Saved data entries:
↓

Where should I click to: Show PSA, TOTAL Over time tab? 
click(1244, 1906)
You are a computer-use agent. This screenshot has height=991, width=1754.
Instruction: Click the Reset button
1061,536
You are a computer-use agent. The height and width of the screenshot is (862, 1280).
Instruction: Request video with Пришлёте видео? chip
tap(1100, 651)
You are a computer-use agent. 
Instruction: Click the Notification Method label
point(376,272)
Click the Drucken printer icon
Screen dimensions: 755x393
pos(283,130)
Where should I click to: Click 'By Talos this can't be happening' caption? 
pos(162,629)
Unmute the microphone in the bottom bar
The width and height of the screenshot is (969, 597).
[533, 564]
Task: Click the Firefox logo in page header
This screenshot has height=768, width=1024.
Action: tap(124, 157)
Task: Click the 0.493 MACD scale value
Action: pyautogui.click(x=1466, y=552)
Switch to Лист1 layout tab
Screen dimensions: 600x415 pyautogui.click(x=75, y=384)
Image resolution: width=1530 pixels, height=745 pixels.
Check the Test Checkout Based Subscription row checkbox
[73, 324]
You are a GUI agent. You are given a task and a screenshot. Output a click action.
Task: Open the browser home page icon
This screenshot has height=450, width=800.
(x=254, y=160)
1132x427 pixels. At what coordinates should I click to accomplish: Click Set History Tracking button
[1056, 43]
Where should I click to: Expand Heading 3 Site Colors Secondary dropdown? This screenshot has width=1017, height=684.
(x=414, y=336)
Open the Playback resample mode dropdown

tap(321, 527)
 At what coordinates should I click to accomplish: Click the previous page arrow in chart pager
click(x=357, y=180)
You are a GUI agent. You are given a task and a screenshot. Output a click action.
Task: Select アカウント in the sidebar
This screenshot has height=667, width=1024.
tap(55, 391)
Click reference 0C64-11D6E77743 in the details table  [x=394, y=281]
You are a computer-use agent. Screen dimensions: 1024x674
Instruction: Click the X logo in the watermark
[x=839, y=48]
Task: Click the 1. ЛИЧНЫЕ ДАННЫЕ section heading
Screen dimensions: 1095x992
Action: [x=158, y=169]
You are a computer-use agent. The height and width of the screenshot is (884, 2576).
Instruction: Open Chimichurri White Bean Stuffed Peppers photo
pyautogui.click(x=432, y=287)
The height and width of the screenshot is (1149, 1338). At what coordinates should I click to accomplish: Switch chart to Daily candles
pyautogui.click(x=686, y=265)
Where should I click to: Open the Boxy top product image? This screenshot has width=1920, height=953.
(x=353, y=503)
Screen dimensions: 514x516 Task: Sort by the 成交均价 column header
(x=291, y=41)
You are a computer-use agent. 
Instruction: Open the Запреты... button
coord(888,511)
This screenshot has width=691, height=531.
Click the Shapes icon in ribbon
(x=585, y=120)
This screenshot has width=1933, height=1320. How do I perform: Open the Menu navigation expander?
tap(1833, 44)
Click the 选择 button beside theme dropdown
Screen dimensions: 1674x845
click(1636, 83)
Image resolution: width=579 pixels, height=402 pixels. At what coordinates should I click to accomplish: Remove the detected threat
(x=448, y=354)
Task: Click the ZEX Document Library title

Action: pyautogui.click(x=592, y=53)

↑

** WHAT THE EXERCISE ASKS **
What is needed is an exact copy of all the records.

** ANSWER TO THIS EXERCISE **
Where should I click to: Show PSA, TOTAL Over time tab? 
click(1244, 1906)
You are a computer-use agent. This screenshot has height=991, width=1754.
Instruction: Click the Reset button
1061,536
You are a computer-use agent. The height and width of the screenshot is (862, 1280).
Instruction: Request video with Пришлёте видео? chip
tap(1100, 651)
You are a computer-use agent. 
Instruction: Click the Notification Method label
point(376,272)
Click the Drucken printer icon
Screen dimensions: 755x393
pos(283,130)
Where should I click to: Click 'By Talos this can't be happening' caption? 
pos(162,629)
Unmute the microphone in the bottom bar
The width and height of the screenshot is (969, 597).
[533, 564]
Task: Click the Firefox logo in page header
This screenshot has height=768, width=1024.
Action: tap(124, 157)
Task: Click the 0.493 MACD scale value
Action: pyautogui.click(x=1466, y=552)
Switch to Лист1 layout tab
Screen dimensions: 600x415 pyautogui.click(x=75, y=384)
Image resolution: width=1530 pixels, height=745 pixels.
Check the Test Checkout Based Subscription row checkbox
[73, 324]
You are a GUI agent. You are given a task and a screenshot. Output a click action.
Task: Open the browser home page icon
This screenshot has height=450, width=800.
(x=254, y=160)
1132x427 pixels. At what coordinates should I click to accomplish: Click Set History Tracking button
[1056, 43]
Where should I click to: Expand Heading 3 Site Colors Secondary dropdown? This screenshot has width=1017, height=684.
(x=414, y=336)
Open the Playback resample mode dropdown

tap(321, 527)
 At what coordinates should I click to accomplish: Click the previous page arrow in chart pager
click(x=357, y=180)
You are a GUI agent. You are given a task and a screenshot. Output a click action.
Task: Select アカウント in the sidebar
This screenshot has height=667, width=1024.
tap(55, 391)
Click reference 0C64-11D6E77743 in the details table  [x=394, y=281]
You are a computer-use agent. Screen dimensions: 1024x674
Instruction: Click the X logo in the watermark
[x=839, y=48]
Task: Click the 1. ЛИЧНЫЕ ДАННЫЕ section heading
Screen dimensions: 1095x992
Action: [x=158, y=169]
You are a computer-use agent. The height and width of the screenshot is (884, 2576).
Instruction: Open Chimichurri White Bean Stuffed Peppers photo
pyautogui.click(x=432, y=287)
The height and width of the screenshot is (1149, 1338). At what coordinates should I click to accomplish: Switch chart to Daily candles
pyautogui.click(x=686, y=265)
Where should I click to: Open the Boxy top product image? This screenshot has width=1920, height=953.
(x=353, y=503)
Screen dimensions: 514x516 Task: Sort by the 成交均价 column header
(x=291, y=41)
You are a computer-use agent. 
Instruction: Open the Запреты... button
coord(888,511)
This screenshot has width=691, height=531.
Click the Shapes icon in ribbon
(x=585, y=120)
This screenshot has width=1933, height=1320. How do I perform: Open the Menu navigation expander?
tap(1833, 44)
Click the 选择 button beside theme dropdown
Screen dimensions: 1674x845
click(1636, 83)
Image resolution: width=579 pixels, height=402 pixels. At what coordinates should I click to accomplish: Remove the detected threat
(x=448, y=354)
Task: Click the ZEX Document Library title

Action: pyautogui.click(x=592, y=53)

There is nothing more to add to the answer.